CİTTASLOW

Cittaslow ifadesi ilk defa 1999 yılında İtalya’da ortaya çıkmıştır. Sakin şehir anlamına gelen Cittaslow, farklı ülkelerdeki şehirlerin de üye olabildiği bir organizasyondur. Birliğin uluslararası temsilinde yetkili kurum Uluslararası Koordinasyon Komitesi’dir. Ülkeler 3 kent üyeliğine sahip olarak ulusal üyeliğe hak kazanırlar. Organizasyona üye şehirlerin doğal ve etnik dokusunun hem görsel hem de kültüler anlamda muhafaza edilmesi, gelenek ve göreneklerinin devam ettirilmesi “Cittaslow ne demek?” sorusuna cevap olarak düşünülebilir. Cittaslow şehirler tarihi, doğası, kültürü ve gelenekleriyle hızlı değişen dünya düzeni içinde varlığını bozulmadan orijinal haliyle sürdürmeyi başaran şehirlerdir. Cittaslow şehirlerinde yüksek binalar, kilometrece uzun metrolar, büyük alışveriş merkezleri yoktur. Bu şehirler tek tip olmaya başlayan dünyada farklı özelliklerinin korunması konusunda uluslararası destek alırken sürdürülebilir doğa ve kültür konusunda da varlığını sürdürmeye devam ederler. Sakin şehir olmak için gerekli 7 kriterin yerine getirilmesi gerekir. Bunun yanında nüfusunun 50.000’den az olması da kriterler arasında yer alır. Bir kentin Cittaslow olabilmesi için çevre, altyapı, kentsel yaşam kalitesi, tarım, turizm, esnaf ve zanaatkârlar ile ilgili sürdürülebilir politikalarının olması gerekir. Türkiye’deki en son sakin şehir olarak Ankara’nın Güdül ilçesi de bu kriterleri yerine getirerek 18. sıradan listeye girmiştir.

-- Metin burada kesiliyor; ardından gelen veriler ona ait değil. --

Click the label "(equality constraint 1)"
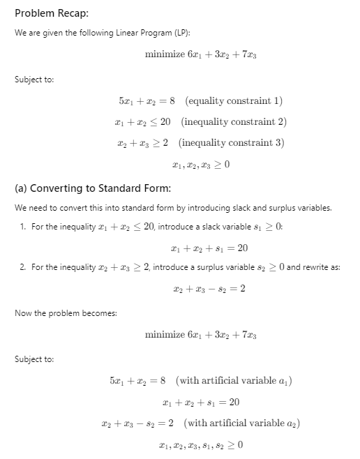(234, 101)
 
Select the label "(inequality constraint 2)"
(234, 122)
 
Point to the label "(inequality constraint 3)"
(232, 143)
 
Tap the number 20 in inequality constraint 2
(165, 122)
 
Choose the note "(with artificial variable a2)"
(241, 423)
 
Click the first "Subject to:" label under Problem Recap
(34, 79)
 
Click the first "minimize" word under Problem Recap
(165, 54)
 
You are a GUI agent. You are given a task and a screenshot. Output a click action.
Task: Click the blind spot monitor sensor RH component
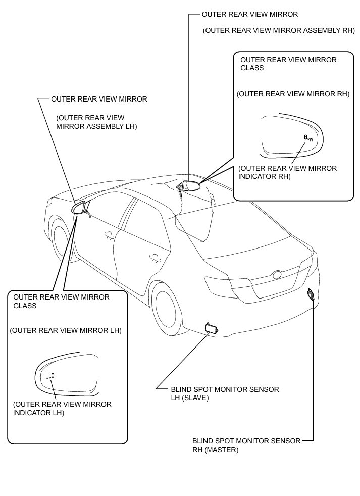[311, 295]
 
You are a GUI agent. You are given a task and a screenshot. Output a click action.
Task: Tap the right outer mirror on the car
[192, 185]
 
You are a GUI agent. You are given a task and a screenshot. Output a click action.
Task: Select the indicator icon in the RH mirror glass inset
[307, 137]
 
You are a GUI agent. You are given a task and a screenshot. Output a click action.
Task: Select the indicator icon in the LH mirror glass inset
[49, 376]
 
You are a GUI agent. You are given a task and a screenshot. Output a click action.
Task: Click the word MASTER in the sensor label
[222, 449]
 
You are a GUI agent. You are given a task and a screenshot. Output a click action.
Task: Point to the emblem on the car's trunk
[277, 276]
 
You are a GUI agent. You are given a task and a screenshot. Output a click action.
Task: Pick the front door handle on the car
[108, 234]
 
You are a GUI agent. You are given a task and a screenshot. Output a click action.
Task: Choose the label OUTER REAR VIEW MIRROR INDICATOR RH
[288, 172]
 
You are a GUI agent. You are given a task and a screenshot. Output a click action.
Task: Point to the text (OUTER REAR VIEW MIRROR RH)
[293, 94]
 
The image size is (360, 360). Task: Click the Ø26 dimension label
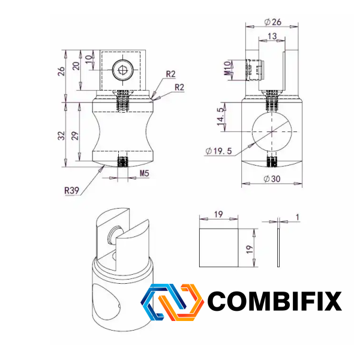272,22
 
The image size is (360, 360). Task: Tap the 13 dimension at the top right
272,36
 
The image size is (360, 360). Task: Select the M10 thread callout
227,68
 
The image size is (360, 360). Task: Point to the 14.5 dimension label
220,116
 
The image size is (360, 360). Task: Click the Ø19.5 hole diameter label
219,151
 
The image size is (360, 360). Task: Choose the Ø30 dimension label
272,179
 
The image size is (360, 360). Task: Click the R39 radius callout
71,190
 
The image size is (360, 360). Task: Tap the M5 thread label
145,173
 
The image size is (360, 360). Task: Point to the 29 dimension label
75,136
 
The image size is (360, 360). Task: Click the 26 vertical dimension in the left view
61,71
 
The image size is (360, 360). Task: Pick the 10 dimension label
89,59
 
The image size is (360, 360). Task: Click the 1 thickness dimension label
298,217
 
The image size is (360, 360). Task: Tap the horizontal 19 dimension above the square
218,214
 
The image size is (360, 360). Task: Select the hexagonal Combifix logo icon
172,302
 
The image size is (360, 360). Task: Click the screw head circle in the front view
122,70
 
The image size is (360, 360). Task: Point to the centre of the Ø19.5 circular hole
272,131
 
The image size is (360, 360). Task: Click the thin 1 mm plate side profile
278,248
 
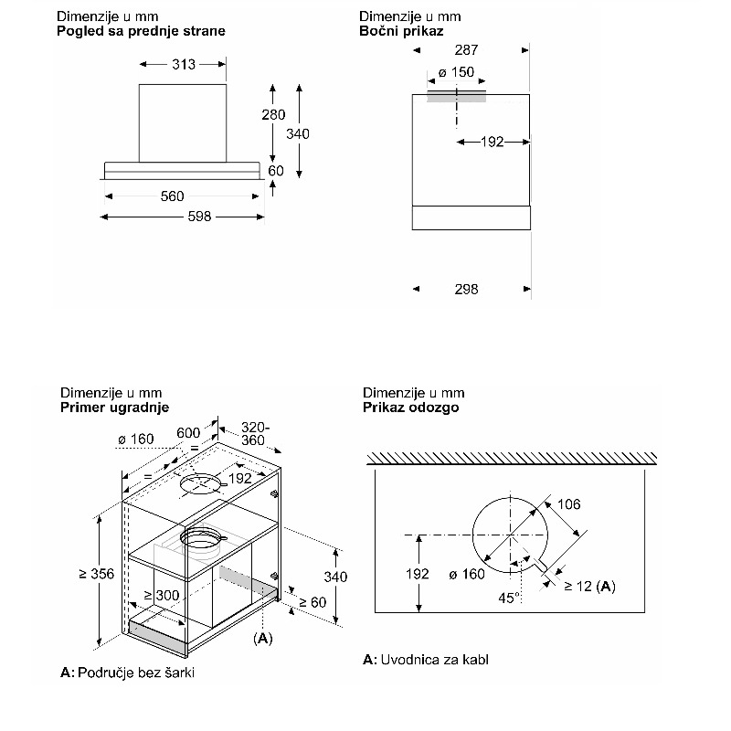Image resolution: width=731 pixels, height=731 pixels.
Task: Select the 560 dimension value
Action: click(x=172, y=196)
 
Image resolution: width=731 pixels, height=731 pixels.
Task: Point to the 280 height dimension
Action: click(x=273, y=115)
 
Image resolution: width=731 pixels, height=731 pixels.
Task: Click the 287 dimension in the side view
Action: click(x=466, y=50)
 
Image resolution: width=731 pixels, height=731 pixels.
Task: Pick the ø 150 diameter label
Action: click(x=456, y=73)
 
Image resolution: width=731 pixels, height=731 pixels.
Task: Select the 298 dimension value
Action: click(x=466, y=289)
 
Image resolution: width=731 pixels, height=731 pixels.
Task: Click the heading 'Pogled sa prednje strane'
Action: click(x=141, y=30)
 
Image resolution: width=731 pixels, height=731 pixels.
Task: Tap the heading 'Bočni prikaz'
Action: click(x=401, y=30)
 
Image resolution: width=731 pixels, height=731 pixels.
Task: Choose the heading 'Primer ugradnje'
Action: click(x=114, y=407)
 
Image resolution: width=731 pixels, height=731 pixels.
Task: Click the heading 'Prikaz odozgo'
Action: click(x=410, y=407)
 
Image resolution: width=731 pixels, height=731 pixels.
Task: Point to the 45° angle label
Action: click(x=509, y=597)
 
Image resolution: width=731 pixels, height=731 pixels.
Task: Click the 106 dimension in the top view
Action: click(x=568, y=504)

Bu girişten sonra anlatmak istediğim konuya gelmek istiyorum. Geçen gün bina yöneticimiz grubumuza şöyle bir mesaj attı: “Arkadaşlar blokumuzda çok huzurlu ve güzel bir ortam gözlemledim. Tüm kat maliklerimize teşekkür ediyorum.” Bu mesaj aslında yazımın özeti gibiydi ve bizim apartman özelinde olan bu huzurun Gümüşhane’nin geneline yayıldığını düşünüyorum. Özellikle güvenlik konusunda Gümüşhane’nin bulunduğu olumlu konum son derece etkilidir. Gümüşhane insanında olan misafirperverlik ve hoşgörünün de şehirdeki huzurun temelleri olduğunu söyleyebilirim. Bilhassa ramazan ayının manevi ikliminin de üzerimize gelmesiyle beraber bu huzurlu durum pekişmiştir. Belki şehrimizde büyük alışveriş merkezleri, metrolar, devasa fabrikalar yok. Ama unutulmamalı ki bazen bunlar huzurun ve mutluluğun oluşmasında yeterli olmuyor. Hatta bu saydıklarım bazen huzursuzlukların ve mutsuzlukların kaynağı bile olabiliyor. Büyük şehirlerdeki insanlar için kalabalıktaki yalnızlar terimi artık çokça ifade edilmektedir. İnsanlar kapı komşusuna bile selam vermekten ve almaktan çekinir bir durumdayken Gümüşhane’nin bu samimi hali takdire şayandır. Yani demem o ki şehrimiz de Cittaslov yani sakin ve huzurlu bir şehirdir. Siz ne dersiniz?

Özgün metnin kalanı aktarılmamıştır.